───── Records provided ─────

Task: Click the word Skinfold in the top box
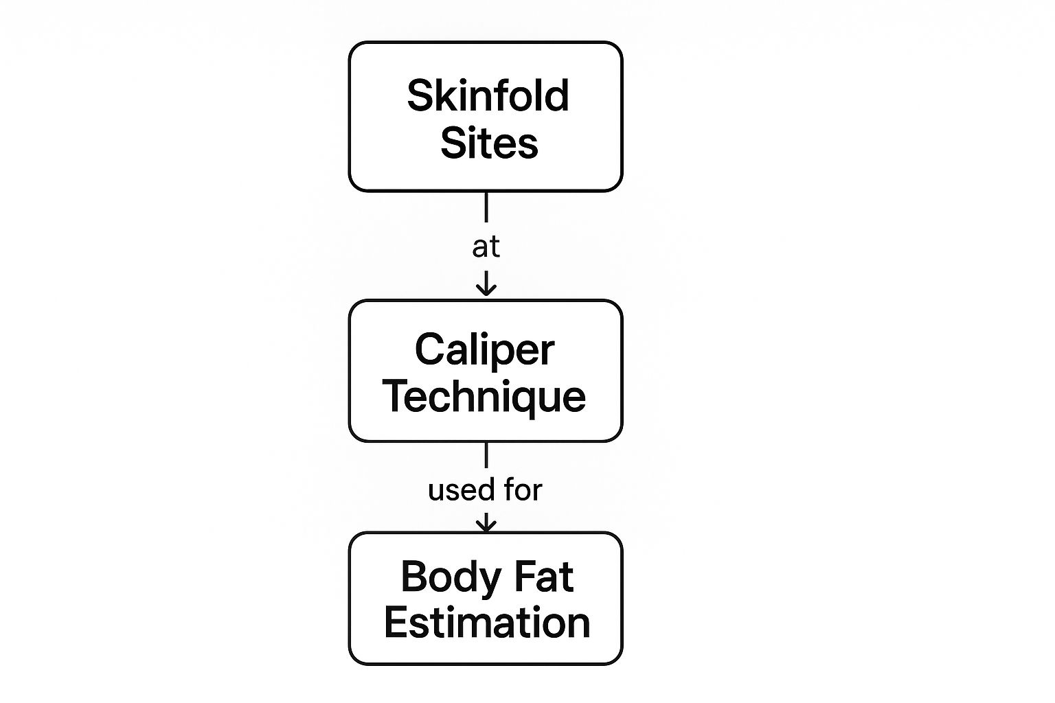(x=488, y=95)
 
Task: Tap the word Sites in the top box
(x=489, y=143)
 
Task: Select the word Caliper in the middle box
(x=484, y=350)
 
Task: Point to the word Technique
(x=484, y=397)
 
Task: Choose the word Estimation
(x=487, y=623)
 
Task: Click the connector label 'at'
(x=486, y=247)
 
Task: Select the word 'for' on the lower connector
(x=523, y=490)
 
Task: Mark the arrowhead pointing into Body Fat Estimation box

─────

§ **Task prompt**:
List each line above that contains the word "Click".

§ **Answer to this exercise**:
Task: Click the word Skinfold in the top box
Task: Click the connector label 'at'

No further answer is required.